• _Your goal_:
Nothing in the records should differ when you write them out again.

• _Supplied data_:
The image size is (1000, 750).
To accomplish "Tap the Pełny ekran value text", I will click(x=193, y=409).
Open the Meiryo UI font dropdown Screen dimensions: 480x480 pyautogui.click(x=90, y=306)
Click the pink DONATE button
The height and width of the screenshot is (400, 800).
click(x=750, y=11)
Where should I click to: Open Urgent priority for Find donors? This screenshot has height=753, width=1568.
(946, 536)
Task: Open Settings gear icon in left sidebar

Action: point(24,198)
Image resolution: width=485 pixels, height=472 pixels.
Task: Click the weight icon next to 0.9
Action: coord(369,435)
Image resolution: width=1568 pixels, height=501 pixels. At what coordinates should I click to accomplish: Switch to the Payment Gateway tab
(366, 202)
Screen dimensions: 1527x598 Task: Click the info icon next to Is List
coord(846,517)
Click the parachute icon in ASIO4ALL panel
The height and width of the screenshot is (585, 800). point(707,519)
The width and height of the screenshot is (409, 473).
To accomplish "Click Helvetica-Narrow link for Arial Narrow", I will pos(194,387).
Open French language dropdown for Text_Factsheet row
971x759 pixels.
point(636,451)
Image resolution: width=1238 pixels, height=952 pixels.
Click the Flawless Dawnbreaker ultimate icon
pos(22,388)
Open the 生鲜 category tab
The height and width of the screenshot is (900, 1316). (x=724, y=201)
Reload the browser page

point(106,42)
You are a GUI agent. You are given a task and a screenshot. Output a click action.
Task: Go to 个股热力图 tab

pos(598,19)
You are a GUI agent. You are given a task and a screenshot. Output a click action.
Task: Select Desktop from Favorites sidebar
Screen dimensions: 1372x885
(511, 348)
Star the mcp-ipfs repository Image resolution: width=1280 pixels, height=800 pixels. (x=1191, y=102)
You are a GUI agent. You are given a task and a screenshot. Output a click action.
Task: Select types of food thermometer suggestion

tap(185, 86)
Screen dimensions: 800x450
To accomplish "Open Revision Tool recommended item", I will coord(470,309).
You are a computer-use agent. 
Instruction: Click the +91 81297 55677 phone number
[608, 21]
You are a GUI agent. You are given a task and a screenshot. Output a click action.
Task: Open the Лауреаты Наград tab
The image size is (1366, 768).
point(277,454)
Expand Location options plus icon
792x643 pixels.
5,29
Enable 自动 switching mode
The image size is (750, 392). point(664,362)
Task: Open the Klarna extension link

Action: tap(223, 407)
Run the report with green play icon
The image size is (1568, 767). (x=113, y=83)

• _Solution for this problem_:
The image size is (1000, 750).
To accomplish "Tap the Pełny ekran value text", I will click(x=193, y=409).
Open the Meiryo UI font dropdown Screen dimensions: 480x480 pyautogui.click(x=90, y=306)
Click the pink DONATE button
The height and width of the screenshot is (400, 800).
click(x=750, y=11)
Where should I click to: Open Urgent priority for Find donors? This screenshot has height=753, width=1568.
(946, 536)
Task: Open Settings gear icon in left sidebar

Action: point(24,198)
Image resolution: width=485 pixels, height=472 pixels.
Task: Click the weight icon next to 0.9
Action: coord(369,435)
Image resolution: width=1568 pixels, height=501 pixels. At what coordinates should I click to accomplish: Switch to the Payment Gateway tab
(366, 202)
Screen dimensions: 1527x598 Task: Click the info icon next to Is List
coord(846,517)
Click the parachute icon in ASIO4ALL panel
The height and width of the screenshot is (585, 800). point(707,519)
The width and height of the screenshot is (409, 473).
To accomplish "Click Helvetica-Narrow link for Arial Narrow", I will pos(194,387).
Open French language dropdown for Text_Factsheet row
971x759 pixels.
point(636,451)
Image resolution: width=1238 pixels, height=952 pixels.
Click the Flawless Dawnbreaker ultimate icon
pos(22,388)
Open the 生鲜 category tab
The height and width of the screenshot is (900, 1316). (x=724, y=201)
Reload the browser page

point(106,42)
You are a GUI agent. You are given a task and a screenshot. Output a click action.
Task: Go to 个股热力图 tab

pos(598,19)
You are a GUI agent. You are given a task and a screenshot. Output a click action.
Task: Select Desktop from Favorites sidebar
Screen dimensions: 1372x885
(511, 348)
Star the mcp-ipfs repository Image resolution: width=1280 pixels, height=800 pixels. (x=1191, y=102)
You are a GUI agent. You are given a task and a screenshot. Output a click action.
Task: Select types of food thermometer suggestion

tap(185, 86)
Screen dimensions: 800x450
To accomplish "Open Revision Tool recommended item", I will coord(470,309).
You are a computer-use agent. 
Instruction: Click the +91 81297 55677 phone number
[608, 21]
You are a GUI agent. You are given a task and a screenshot. Output a click action.
Task: Open the Лауреаты Наград tab
The image size is (1366, 768).
point(277,454)
Expand Location options plus icon
792x643 pixels.
5,29
Enable 自动 switching mode
The image size is (750, 392). point(664,362)
Task: Open the Klarna extension link

Action: tap(223, 407)
Run the report with green play icon
The image size is (1568, 767). (x=113, y=83)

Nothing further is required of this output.